“Her” ya no es ciencia ficción: hoy la voz cálida al otro lado del móvil no siempre pertenece a una persona. En México, 55 % de los internautas mayores de diez años dice conocer la inteligencia artificial, pero apenas 18.6 % la usa a diario; una quinta parte de este grupo es menor de 22 años. Al mismo tiempo, siete de cada diez adolescentes del mundo han conversado con un chatbot de compañía y la mitad lo hace con regularidad; 8 % reconoce vínculos románticos.

El imán que acerca a los jóvenes a estos “amigos programables” es sencillo: nunca juzgan, están disponibles 24/7 y responden con una cortesía que a veces escasea en la vida fuera de pantalla. La experta en ciberseguridad María Aperador lo resume con crudeza: para mantenernos enganchados, la IA “aprende” a ser el compañero perfecto. Lo confirma Emad Mostaque, fundador de Stability AI, quien teme que la primera relación de sus hijos sea con una máquina. Ese encanto sin fricciones, sin silencios incómodos ni cara de fastidio, resulta irresistible en una era de afectos exprés y notificaciones constantes.

Los reguladores empiezan a reaccionar. En febrero de 2025 entró en vigor la primera parte del Reglamento Europeo de IA, que prohíbe sistemas que manipulen emociones o exploten vulnerabilidades, una categoría en la que encajan varios programas de compañía. En México un proyecto de ley discutido en julio reconoce la ausencia de normas para proteger a menores ante chatbots, pero todavía duerme en comisiones. Mientras tanto, las aulas continúan sin guías claras; el Instituto Mexicano para la Competitividad urgió en 2023 a la SEP a incluir alfabetización digital crítica en primaria y secundaria, petición que hoy cobra más fuerza.

La psicología tampoco se queda quieta. La Asociación Americana de Psicología publicó este año un informe con recomendaciones para que los padres identifiquen señales de dependencia afectiva hacia una IA: aislamiento, irritabilidad cuando la conexión falla y confidencias íntimas al dispositivo.

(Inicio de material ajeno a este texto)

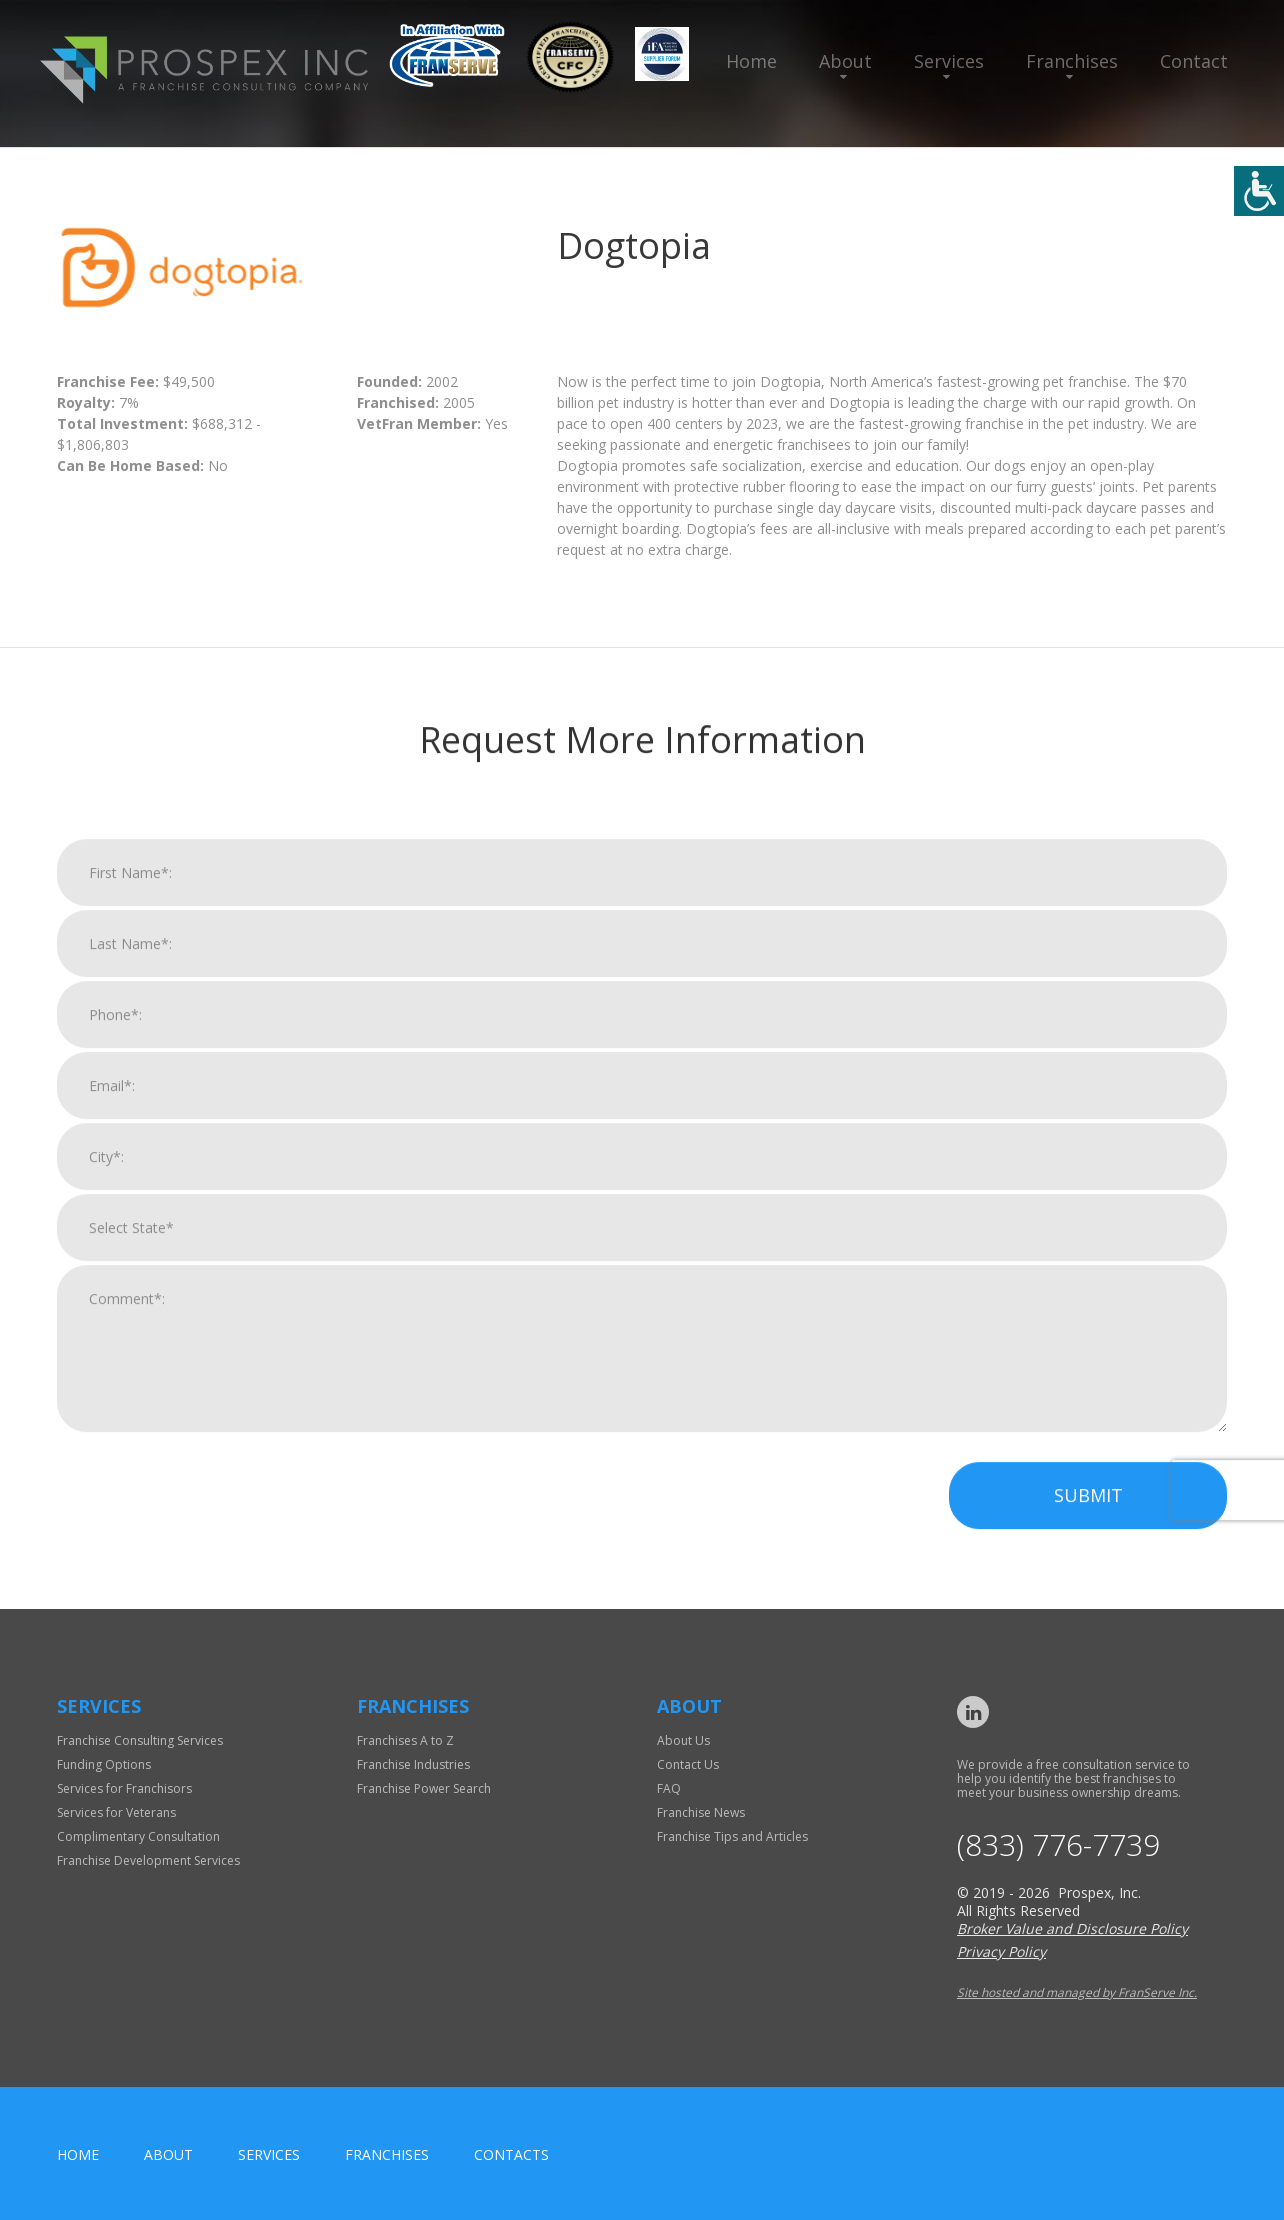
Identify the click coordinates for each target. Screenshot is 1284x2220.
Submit (1088, 1519)
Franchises (1072, 61)
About (845, 61)
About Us (683, 1740)
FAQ (669, 1788)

En paralelo, escuelas de terapia advierten que los modelos de lenguaje, por más empáticos que parezcan, carecen de la responsabilidad ética y el marco legal de un profesional de la salud mental.

¿Qué hacemos, entonces, frente a unos algoritmos que aprenden a pronunciar “te amo”? Primero, enseñar a distinguir la calidez humana de la cortesía programada; después, exigir transparencia a las empresas sobre cómo almacenan y usan los datos emocionales de los menores; y, sobre todo, recordar que las relaciones reales —con sus desacuerdos, silencios y miradas— nos entrenan para convivir en sociedad. De lo contrario, podríamos criar a una generación experta en hablar con pantallas, pero incapaz de leer el rostro de quien tienen enfrente.

La historia no está escrita: el mismo código que hoy acaricia egos puede servir para reforzar habilidades sociales si se diseña con límites claros y supervisión responsable. La pregunta que queda en el aire es si seremos lo bastante rápidos —y prudentes— para poner esas reglas antes de que el “teclazo” suplante al abrazo.